Berkshire’s electric utility also just won a court case that could save it $1 billion-plus in wildfire damages. Again: that’s capital allocation shifting toward stability and away from narratives.
The “Claude Mania” Moment
At the HumanX conference, Anthropic’s momentum was the dominant story. “Claude mania,” as one observer put it. That phrase made me think of 1999—the exact moment everyone was convinced internet stocks were a one-way bet upward. The moment before the Nasdaq lost 78% of its value over the next two years.
Anthropic’s doing great work. Claude is genuinely impressive. But the problem with “mania” is that it ends. Always. The only question is when and how much collateral damage there is when it does.
Photo by Markus Spiske / Pexels
What This All Means
I think we’re in the dangerous part of the cycle where the pattern is repeating but the believers haven’t admitted it yet. Three of four times this technical setup appeared in the past 62 years, it was followed by significant declines. The fourth time? The narrative was “this time is different” right up until it wasn’t.
My prediction: We’ll see either a sharp correction (10-15% on the Nasdaq) or a prolonged consolidation (sideways for 4-6 months) before the next leg higher. The reason? This rally’s been built on the assumption that AI solves everything—competition, margins, geopolitics, inflation. Reality’s messier than the narrative.
Here’s what genuinely unsettles me: The Fed’s stuck. Powell’s warning is still relevant because the underlying problem—overvalued equities dependent on rates staying low—hasn’t been solved. It’s just been papered over with AI exuberance. The geopolitical situation is genuinely uncertain. And the technical pattern is screaming that something’s breaking.
Yet people are talking about Google in buy areas like the 62-year warning doesn’t exist.
What I’m Watching
The April 13 Week Technical Breakdown — One headline specifically flags Monday, April 13 as the start of a “critical week” for determining the strength of the stock market rally. If that week closes below the Wednesday rally’s highs, you’ve got confirmation that the pattern reversal is real. That’s your actual sell signal.

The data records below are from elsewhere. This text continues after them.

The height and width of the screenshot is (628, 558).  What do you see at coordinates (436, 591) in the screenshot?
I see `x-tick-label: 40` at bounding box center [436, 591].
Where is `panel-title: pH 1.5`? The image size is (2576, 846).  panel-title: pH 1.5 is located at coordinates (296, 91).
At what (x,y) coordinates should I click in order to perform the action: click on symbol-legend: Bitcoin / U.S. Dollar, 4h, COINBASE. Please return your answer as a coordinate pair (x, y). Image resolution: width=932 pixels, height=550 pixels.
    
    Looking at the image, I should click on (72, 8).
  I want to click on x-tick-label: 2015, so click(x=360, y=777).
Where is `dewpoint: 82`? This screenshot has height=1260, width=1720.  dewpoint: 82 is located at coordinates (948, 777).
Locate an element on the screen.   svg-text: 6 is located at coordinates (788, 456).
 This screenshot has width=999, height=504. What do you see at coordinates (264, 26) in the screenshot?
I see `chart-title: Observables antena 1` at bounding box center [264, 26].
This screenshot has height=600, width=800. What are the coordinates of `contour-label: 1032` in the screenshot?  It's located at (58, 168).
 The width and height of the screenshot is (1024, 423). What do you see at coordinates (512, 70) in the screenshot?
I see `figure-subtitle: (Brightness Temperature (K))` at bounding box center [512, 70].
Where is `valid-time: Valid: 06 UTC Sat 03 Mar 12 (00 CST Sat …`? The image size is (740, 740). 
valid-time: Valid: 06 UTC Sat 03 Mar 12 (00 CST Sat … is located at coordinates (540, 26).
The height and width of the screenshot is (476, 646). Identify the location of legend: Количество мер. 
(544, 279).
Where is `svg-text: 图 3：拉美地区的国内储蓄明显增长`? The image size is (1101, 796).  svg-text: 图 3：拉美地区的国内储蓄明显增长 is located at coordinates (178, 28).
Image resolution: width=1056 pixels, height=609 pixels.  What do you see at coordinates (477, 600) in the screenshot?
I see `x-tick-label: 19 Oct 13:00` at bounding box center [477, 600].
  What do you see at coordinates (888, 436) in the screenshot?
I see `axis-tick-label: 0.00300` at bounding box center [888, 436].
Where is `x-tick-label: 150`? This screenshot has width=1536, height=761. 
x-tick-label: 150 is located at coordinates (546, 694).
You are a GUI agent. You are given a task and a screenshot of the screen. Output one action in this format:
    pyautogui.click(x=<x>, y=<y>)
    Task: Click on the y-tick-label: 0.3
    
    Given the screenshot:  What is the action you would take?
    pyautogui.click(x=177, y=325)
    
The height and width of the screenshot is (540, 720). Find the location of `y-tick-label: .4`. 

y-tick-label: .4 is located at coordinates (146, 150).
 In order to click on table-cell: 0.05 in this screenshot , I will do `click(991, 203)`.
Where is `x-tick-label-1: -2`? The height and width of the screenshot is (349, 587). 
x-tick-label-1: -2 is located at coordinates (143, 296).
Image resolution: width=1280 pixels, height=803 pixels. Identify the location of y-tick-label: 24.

Powell’s Six-Word Warning Re-emergence — Watch for any Fed official repeating or clarifying that six-word observation. If it resurfaces in Powell’s next speech or a FOMC statement, the Fed’s about to either pivot hawkish or admit they’re stuck. Either way, equities care.
Geopolitical de-escalation vs. Maven Escalation — If Iran talks stall and U.S. military operations expand, Palantir rallies while tech gets hit. If talks resolve, defensive rotation reverses and we’re back to mega-cap narratives. The fact that these move in opposite directions is your tell for which way capital’s actually flowing.
Costco’s Relative Strength Persistence — If Costco keeps outperforming the S&P 500 through Q2, that rotation from growth to defensive is real and durable. That’s when you know the “buy the dip in mega-cap tech” trade is dead.
The market’s had a good run. But it’s done something it’s only done four times in 62 years. Three of those times, the run ended in the ditch. We’re still early enough to see which version of history we’re about to repeat—if we’re paying attention.